What this task involves -> Your answer must contain each line of the listing in which "column" appears, copied in full.

_____

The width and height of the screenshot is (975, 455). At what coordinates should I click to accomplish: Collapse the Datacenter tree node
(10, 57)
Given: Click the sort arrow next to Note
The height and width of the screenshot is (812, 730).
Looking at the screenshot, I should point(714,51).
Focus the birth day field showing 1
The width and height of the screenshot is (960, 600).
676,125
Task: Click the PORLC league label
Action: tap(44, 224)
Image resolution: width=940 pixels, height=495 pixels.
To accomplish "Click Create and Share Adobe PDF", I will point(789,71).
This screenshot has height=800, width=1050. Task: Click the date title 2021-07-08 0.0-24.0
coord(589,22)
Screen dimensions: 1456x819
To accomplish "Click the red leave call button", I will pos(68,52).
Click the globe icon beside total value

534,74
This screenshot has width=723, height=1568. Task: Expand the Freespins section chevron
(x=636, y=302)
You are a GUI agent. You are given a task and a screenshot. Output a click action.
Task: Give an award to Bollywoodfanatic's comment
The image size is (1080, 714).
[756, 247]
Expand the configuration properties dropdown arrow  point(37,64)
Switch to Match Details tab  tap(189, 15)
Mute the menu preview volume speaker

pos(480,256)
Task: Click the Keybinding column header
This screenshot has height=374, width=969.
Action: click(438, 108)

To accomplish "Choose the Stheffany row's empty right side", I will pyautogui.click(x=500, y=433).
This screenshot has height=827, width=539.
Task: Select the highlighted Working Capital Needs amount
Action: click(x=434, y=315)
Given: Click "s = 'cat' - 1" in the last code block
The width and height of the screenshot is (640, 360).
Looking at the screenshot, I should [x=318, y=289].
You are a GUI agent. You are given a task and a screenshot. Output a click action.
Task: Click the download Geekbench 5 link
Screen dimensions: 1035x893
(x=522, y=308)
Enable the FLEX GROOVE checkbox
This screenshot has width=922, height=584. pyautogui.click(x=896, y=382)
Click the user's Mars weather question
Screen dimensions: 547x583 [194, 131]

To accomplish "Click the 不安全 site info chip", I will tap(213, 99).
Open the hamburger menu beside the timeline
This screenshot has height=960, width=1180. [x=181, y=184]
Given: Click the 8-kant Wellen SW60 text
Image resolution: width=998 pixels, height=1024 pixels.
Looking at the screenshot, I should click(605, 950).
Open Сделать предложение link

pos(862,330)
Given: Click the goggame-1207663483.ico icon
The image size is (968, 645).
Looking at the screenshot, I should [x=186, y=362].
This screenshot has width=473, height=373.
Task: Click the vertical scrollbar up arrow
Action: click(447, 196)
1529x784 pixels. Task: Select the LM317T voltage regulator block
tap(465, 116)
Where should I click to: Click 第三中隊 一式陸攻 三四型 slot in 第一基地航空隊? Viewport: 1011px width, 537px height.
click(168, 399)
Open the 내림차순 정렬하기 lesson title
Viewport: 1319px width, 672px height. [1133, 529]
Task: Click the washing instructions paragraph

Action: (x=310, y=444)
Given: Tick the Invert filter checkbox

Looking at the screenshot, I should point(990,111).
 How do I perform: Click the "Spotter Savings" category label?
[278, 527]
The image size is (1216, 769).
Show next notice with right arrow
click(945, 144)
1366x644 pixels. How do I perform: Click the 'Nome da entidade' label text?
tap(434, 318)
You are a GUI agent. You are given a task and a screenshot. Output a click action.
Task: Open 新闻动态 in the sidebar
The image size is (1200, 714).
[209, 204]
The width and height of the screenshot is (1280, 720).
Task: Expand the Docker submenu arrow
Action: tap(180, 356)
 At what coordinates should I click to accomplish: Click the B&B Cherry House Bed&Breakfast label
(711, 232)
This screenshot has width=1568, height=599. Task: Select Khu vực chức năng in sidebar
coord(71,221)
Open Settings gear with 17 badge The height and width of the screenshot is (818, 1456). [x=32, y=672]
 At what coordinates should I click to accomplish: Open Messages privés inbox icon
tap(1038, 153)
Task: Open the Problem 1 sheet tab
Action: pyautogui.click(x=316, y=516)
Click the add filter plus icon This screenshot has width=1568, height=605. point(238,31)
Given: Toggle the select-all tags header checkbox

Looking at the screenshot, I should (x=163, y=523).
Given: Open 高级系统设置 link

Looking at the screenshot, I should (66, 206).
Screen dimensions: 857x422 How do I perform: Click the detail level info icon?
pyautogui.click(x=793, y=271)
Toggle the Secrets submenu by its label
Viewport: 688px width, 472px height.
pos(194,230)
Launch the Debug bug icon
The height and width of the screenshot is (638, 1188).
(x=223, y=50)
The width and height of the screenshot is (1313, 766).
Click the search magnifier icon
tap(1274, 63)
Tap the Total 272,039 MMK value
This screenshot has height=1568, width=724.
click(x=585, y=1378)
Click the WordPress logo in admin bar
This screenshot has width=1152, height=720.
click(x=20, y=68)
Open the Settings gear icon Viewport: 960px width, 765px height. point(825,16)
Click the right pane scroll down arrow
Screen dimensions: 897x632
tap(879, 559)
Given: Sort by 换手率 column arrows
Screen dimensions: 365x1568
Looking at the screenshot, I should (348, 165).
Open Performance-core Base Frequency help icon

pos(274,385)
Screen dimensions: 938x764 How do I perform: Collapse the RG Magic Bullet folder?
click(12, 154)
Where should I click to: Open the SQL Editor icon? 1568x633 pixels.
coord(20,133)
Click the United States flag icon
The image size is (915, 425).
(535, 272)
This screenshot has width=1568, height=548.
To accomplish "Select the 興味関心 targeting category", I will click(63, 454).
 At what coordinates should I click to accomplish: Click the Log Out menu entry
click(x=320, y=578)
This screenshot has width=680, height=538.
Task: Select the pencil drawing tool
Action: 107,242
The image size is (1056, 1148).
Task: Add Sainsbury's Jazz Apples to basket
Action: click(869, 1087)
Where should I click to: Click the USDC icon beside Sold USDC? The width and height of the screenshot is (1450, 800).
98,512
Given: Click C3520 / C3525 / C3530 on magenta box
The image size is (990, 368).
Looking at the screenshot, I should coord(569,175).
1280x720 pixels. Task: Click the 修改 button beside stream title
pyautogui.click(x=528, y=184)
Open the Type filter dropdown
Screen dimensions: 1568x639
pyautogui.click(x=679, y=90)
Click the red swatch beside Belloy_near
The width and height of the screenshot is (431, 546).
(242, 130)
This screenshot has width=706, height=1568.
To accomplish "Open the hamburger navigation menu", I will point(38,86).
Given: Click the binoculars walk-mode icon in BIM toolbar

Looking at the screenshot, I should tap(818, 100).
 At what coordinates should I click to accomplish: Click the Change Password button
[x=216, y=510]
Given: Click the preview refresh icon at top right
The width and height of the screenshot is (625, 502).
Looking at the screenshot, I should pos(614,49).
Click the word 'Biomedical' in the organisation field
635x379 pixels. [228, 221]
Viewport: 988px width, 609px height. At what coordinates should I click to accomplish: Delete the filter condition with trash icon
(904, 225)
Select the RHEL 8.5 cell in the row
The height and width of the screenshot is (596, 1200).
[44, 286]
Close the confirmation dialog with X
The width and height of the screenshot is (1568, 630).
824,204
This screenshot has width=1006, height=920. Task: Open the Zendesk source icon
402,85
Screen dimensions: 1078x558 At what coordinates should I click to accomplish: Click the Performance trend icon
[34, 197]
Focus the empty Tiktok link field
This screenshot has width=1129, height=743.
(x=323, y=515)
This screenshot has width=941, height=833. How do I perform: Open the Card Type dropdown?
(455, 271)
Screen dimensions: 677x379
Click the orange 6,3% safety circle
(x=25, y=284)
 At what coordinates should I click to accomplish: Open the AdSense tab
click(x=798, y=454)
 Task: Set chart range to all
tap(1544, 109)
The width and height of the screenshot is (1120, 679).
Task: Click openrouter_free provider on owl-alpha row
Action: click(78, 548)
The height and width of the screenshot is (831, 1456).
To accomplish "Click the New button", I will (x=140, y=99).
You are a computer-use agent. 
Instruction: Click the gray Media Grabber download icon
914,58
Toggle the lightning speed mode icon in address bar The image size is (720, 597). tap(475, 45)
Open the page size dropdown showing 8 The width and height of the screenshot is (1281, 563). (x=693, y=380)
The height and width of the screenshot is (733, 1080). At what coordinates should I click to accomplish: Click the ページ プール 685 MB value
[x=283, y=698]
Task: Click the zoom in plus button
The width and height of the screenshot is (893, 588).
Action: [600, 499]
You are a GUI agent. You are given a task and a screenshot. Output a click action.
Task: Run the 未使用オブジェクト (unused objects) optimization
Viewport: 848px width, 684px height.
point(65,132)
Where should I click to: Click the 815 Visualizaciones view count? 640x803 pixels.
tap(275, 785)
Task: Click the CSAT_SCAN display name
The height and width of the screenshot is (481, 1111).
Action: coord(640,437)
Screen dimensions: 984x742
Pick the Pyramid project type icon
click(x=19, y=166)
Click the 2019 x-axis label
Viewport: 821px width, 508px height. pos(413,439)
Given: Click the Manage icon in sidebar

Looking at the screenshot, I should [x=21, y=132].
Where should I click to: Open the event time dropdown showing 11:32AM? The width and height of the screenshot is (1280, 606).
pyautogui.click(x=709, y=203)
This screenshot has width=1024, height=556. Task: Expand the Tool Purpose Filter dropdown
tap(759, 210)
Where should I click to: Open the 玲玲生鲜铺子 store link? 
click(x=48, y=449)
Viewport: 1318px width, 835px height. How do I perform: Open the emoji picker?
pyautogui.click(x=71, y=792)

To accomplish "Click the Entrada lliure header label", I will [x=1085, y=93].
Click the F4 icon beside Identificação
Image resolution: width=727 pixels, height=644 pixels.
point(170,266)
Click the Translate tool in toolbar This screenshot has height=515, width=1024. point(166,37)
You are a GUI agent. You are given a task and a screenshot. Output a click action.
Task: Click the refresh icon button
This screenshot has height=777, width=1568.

_____

Answer to this exercise ->
Task: Click the Keybinding column header
Given: Sort by 换手率 column arrows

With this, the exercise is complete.